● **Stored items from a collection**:
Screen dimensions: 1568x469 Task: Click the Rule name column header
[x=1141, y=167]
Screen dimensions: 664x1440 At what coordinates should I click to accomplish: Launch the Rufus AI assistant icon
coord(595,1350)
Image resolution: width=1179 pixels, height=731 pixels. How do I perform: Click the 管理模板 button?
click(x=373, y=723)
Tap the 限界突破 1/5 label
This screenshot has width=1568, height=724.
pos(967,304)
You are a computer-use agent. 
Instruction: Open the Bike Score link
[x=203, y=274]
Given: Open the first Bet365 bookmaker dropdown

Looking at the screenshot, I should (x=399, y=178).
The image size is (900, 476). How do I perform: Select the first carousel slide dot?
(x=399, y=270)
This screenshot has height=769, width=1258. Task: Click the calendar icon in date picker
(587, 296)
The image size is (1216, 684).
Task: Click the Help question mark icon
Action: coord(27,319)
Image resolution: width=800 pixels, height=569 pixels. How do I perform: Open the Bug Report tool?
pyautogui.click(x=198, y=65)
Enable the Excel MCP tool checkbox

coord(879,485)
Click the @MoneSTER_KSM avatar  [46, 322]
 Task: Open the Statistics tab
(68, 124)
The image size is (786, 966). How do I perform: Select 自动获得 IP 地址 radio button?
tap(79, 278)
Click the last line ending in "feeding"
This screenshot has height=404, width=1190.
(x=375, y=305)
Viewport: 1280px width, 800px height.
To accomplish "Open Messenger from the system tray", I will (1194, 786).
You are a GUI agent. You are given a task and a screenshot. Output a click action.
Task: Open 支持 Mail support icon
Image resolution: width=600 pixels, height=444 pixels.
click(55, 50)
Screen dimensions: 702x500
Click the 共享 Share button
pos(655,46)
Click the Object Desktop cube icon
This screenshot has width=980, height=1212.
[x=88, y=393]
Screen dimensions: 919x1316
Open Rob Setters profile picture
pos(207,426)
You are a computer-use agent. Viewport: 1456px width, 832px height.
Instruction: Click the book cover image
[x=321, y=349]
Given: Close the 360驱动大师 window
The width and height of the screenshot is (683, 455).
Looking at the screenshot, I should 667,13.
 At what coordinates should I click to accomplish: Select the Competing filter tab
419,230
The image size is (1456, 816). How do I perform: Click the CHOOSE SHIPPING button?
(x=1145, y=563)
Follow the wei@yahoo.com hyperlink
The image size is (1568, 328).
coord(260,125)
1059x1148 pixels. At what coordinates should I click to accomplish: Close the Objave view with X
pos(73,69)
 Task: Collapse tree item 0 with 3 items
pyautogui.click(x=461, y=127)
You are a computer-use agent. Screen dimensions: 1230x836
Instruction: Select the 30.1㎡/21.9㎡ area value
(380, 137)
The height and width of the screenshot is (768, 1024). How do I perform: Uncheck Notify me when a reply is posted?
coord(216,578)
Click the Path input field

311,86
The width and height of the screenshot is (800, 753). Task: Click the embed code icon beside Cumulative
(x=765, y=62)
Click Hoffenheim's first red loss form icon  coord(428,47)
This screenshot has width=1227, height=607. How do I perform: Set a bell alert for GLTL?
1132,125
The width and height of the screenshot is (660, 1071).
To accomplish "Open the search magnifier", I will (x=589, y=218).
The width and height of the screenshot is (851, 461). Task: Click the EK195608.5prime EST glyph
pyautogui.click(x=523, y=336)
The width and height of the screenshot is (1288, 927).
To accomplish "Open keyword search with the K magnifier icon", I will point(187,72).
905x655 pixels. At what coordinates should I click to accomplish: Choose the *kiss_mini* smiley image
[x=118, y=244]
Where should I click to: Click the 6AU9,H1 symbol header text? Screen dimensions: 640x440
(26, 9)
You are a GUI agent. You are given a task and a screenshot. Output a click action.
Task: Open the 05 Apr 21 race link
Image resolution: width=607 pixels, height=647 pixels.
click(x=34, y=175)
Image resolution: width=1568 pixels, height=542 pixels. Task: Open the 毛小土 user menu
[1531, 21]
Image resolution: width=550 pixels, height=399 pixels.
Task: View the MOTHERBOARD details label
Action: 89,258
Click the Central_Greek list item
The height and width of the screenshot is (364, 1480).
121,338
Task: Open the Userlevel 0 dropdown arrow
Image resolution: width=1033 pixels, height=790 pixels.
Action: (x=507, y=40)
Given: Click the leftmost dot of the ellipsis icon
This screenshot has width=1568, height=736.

● **TASK TO CARRY OUT**: Copy the records above exactly, beginning at the line that contains "The image size is (900, 476)." and stopping after the line that contains "Follow the wei@yahoo.com hyperlink".

● **ANSWER SPACE**:
The image size is (900, 476). How do I perform: Select the first carousel slide dot?
(x=399, y=270)
This screenshot has height=769, width=1258. Task: Click the calendar icon in date picker
(587, 296)
The image size is (1216, 684).
Task: Click the Help question mark icon
Action: coord(27,319)
Image resolution: width=800 pixels, height=569 pixels. How do I perform: Open the Bug Report tool?
pyautogui.click(x=198, y=65)
Enable the Excel MCP tool checkbox

coord(879,485)
Click the @MoneSTER_KSM avatar  [46, 322]
 Task: Open the Statistics tab
(68, 124)
The image size is (786, 966). How do I perform: Select 自动获得 IP 地址 radio button?
tap(79, 278)
Click the last line ending in "feeding"
This screenshot has height=404, width=1190.
(x=375, y=305)
Viewport: 1280px width, 800px height.
To accomplish "Open Messenger from the system tray", I will (1194, 786).
You are a GUI agent. You are given a task and a screenshot. Output a click action.
Task: Open 支持 Mail support icon
Image resolution: width=600 pixels, height=444 pixels.
click(55, 50)
Screen dimensions: 702x500
Click the 共享 Share button
pos(655,46)
Click the Object Desktop cube icon
This screenshot has width=980, height=1212.
[x=88, y=393]
Screen dimensions: 919x1316
Open Rob Setters profile picture
pos(207,426)
You are a computer-use agent. Viewport: 1456px width, 832px height.
Instruction: Click the book cover image
[x=321, y=349]
Given: Close the 360驱动大师 window
The width and height of the screenshot is (683, 455).
Looking at the screenshot, I should 667,13.
 At what coordinates should I click to accomplish: Select the Competing filter tab
419,230
The image size is (1456, 816). How do I perform: Click the CHOOSE SHIPPING button?
(x=1145, y=563)
Follow the wei@yahoo.com hyperlink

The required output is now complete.